[Saved entries]
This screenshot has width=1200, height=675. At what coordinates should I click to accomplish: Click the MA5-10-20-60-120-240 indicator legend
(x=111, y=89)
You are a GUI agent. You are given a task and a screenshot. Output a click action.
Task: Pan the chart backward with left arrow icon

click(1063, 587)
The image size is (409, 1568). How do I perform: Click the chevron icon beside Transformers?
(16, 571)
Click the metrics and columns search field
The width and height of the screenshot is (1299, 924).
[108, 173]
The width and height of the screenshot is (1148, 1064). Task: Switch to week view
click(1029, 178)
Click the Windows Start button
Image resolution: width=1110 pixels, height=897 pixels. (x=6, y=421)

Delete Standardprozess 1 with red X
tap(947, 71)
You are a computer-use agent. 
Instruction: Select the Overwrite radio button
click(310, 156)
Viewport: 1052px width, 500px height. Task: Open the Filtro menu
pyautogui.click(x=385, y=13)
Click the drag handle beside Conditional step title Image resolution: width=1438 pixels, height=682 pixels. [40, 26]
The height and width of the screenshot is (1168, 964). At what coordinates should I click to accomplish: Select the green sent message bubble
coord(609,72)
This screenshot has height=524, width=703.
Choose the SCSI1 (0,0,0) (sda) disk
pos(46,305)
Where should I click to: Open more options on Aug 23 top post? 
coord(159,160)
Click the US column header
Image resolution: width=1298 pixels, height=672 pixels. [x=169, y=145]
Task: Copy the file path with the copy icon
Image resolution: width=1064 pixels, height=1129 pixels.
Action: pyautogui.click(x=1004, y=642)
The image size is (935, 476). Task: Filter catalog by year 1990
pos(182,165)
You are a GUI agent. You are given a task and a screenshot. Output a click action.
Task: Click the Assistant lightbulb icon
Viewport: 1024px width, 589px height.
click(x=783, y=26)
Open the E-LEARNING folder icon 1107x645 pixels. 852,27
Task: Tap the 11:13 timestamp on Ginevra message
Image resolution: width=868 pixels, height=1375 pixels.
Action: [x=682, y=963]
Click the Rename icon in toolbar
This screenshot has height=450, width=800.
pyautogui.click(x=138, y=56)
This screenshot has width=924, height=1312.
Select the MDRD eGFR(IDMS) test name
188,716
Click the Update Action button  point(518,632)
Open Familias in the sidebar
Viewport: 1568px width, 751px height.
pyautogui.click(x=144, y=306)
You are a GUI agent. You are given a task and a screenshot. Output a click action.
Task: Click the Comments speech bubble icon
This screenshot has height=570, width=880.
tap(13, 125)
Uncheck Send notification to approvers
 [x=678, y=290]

▶ **STATED TASK**:
Copy the listing above line for line, keeping every character unchanged.

▶ **TASK OUTPUT**:
This screenshot has width=1200, height=675. At what coordinates should I click to accomplish: Click the MA5-10-20-60-120-240 indicator legend
(x=111, y=89)
You are a GUI agent. You are given a task and a screenshot. Output a click action.
Task: Pan the chart backward with left arrow icon

click(1063, 587)
The image size is (409, 1568). How do I perform: Click the chevron icon beside Transformers?
(16, 571)
Click the metrics and columns search field
The width and height of the screenshot is (1299, 924).
[108, 173]
The width and height of the screenshot is (1148, 1064). Task: Switch to week view
click(1029, 178)
Click the Windows Start button
Image resolution: width=1110 pixels, height=897 pixels. (x=6, y=421)

Delete Standardprozess 1 with red X
tap(947, 71)
You are a computer-use agent. 
Instruction: Select the Overwrite radio button
click(310, 156)
Viewport: 1052px width, 500px height. Task: Open the Filtro menu
pyautogui.click(x=385, y=13)
Click the drag handle beside Conditional step title Image resolution: width=1438 pixels, height=682 pixels. [40, 26]
The height and width of the screenshot is (1168, 964). At what coordinates should I click to accomplish: Select the green sent message bubble
coord(609,72)
This screenshot has height=524, width=703.
Choose the SCSI1 (0,0,0) (sda) disk
pos(46,305)
Where should I click to: Open more options on Aug 23 top post? 
coord(159,160)
Click the US column header
Image resolution: width=1298 pixels, height=672 pixels. [x=169, y=145]
Task: Copy the file path with the copy icon
Image resolution: width=1064 pixels, height=1129 pixels.
Action: pyautogui.click(x=1004, y=642)
The image size is (935, 476). Task: Filter catalog by year 1990
pos(182,165)
You are a GUI agent. You are given a task and a screenshot. Output a click action.
Task: Click the Assistant lightbulb icon
Viewport: 1024px width, 589px height.
click(x=783, y=26)
Open the E-LEARNING folder icon 1107x645 pixels. 852,27
Task: Tap the 11:13 timestamp on Ginevra message
Image resolution: width=868 pixels, height=1375 pixels.
Action: [x=682, y=963]
Click the Rename icon in toolbar
This screenshot has height=450, width=800.
pyautogui.click(x=138, y=56)
This screenshot has width=924, height=1312.
Select the MDRD eGFR(IDMS) test name
188,716
Click the Update Action button  point(518,632)
Open Familias in the sidebar
Viewport: 1568px width, 751px height.
pyautogui.click(x=144, y=306)
You are a GUI agent. You are given a task and a screenshot. Output a click action.
Task: Click the Comments speech bubble icon
This screenshot has height=570, width=880.
tap(13, 125)
Uncheck Send notification to approvers
 [x=678, y=290]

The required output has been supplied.